[Data on locating visible targets]
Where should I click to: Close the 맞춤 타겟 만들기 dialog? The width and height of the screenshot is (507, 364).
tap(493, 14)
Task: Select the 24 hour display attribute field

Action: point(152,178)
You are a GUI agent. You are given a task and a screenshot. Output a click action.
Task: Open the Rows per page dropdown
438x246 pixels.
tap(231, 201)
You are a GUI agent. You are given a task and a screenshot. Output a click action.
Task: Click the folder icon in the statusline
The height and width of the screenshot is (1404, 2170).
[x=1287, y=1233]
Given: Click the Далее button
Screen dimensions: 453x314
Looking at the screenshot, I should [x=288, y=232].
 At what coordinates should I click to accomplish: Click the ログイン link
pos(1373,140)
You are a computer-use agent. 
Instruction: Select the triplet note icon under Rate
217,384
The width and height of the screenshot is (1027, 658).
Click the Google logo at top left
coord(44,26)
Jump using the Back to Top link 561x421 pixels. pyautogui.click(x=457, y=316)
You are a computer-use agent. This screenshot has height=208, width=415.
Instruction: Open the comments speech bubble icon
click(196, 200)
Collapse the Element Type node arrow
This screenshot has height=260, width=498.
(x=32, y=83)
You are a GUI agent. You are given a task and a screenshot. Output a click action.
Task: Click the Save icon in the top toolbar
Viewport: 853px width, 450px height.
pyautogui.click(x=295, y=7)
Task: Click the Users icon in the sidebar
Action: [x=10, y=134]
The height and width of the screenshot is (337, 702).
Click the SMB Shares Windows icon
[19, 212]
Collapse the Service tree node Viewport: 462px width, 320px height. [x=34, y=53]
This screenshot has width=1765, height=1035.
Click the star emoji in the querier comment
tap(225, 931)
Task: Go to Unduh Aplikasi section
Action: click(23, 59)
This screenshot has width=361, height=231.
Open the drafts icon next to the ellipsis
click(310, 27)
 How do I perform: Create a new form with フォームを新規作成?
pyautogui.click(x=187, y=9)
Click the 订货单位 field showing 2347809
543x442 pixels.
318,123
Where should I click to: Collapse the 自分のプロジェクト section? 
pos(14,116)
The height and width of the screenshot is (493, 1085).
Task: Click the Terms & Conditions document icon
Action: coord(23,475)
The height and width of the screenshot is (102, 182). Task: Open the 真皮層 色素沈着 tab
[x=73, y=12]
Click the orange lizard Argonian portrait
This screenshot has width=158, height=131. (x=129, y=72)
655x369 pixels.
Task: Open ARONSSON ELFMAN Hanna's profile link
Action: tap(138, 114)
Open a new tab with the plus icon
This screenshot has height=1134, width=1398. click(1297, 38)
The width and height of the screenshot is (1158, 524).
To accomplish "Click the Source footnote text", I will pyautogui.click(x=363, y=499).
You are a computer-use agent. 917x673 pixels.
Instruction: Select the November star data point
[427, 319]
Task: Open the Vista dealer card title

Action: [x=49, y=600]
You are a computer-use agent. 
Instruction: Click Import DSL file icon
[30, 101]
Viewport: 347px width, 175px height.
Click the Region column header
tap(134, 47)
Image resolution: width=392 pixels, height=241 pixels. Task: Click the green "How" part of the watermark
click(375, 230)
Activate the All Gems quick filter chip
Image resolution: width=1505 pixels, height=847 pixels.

> [To do]:
Can you swap every "GUI agent" in the data above for "interface agent" and give the data back with nothing else changed?

> [Expected output]:
Where should I click to: Close the 맞춤 타겟 만들기 dialog? The width and height of the screenshot is (507, 364).
tap(493, 14)
Task: Select the 24 hour display attribute field

Action: point(152,178)
You are a interface agent. You are given a task and a screenshot. Output a click action.
Task: Open the Rows per page dropdown
438x246 pixels.
tap(231, 201)
You are a interface agent. You are given a task and a screenshot. Output a click action.
Task: Click the folder icon in the statusline
The height and width of the screenshot is (1404, 2170).
[x=1287, y=1233]
Given: Click the Далее button
Screen dimensions: 453x314
Looking at the screenshot, I should [x=288, y=232].
 At what coordinates should I click to accomplish: Click the ログイン link
pos(1373,140)
You are a computer-use agent. 
Instruction: Select the triplet note icon under Rate
217,384
The width and height of the screenshot is (1027, 658).
Click the Google logo at top left
coord(44,26)
Jump using the Back to Top link 561x421 pixels. pyautogui.click(x=457, y=316)
You are a computer-use agent. This screenshot has height=208, width=415.
Instruction: Open the comments speech bubble icon
click(196, 200)
Collapse the Element Type node arrow
This screenshot has height=260, width=498.
(x=32, y=83)
You are a interface agent. You are given a task and a screenshot. Output a click action.
Task: Click the Save icon in the top toolbar
Viewport: 853px width, 450px height.
pyautogui.click(x=295, y=7)
Task: Click the Users icon in the sidebar
Action: [x=10, y=134]
The height and width of the screenshot is (337, 702).
Click the SMB Shares Windows icon
[19, 212]
Collapse the Service tree node Viewport: 462px width, 320px height. [x=34, y=53]
This screenshot has width=1765, height=1035.
Click the star emoji in the querier comment
tap(225, 931)
Task: Go to Unduh Aplikasi section
Action: click(23, 59)
This screenshot has width=361, height=231.
Open the drafts icon next to the ellipsis
click(310, 27)
 How do I perform: Create a new form with フォームを新規作成?
pyautogui.click(x=187, y=9)
Click the 订货单位 field showing 2347809
543x442 pixels.
318,123
Where should I click to: Collapse the 自分のプロジェクト section? 
pos(14,116)
The height and width of the screenshot is (493, 1085).
Task: Click the Terms & Conditions document icon
Action: coord(23,475)
The height and width of the screenshot is (102, 182). Task: Open the 真皮層 色素沈着 tab
[x=73, y=12]
Click the orange lizard Argonian portrait
This screenshot has width=158, height=131. (x=129, y=72)
655x369 pixels.
Task: Open ARONSSON ELFMAN Hanna's profile link
Action: tap(138, 114)
Open a new tab with the plus icon
This screenshot has height=1134, width=1398. click(1297, 38)
The width and height of the screenshot is (1158, 524).
To accomplish "Click the Source footnote text", I will pyautogui.click(x=363, y=499).
You are a computer-use agent. 917x673 pixels.
Instruction: Select the November star data point
[427, 319]
Task: Open the Vista dealer card title

Action: [x=49, y=600]
You are a computer-use agent. 
Instruction: Click Import DSL file icon
[30, 101]
Viewport: 347px width, 175px height.
Click the Region column header
tap(134, 47)
Image resolution: width=392 pixels, height=241 pixels. Task: Click the green "How" part of the watermark
click(375, 230)
Activate the All Gems quick filter chip
Image resolution: width=1505 pixels, height=847 pixels.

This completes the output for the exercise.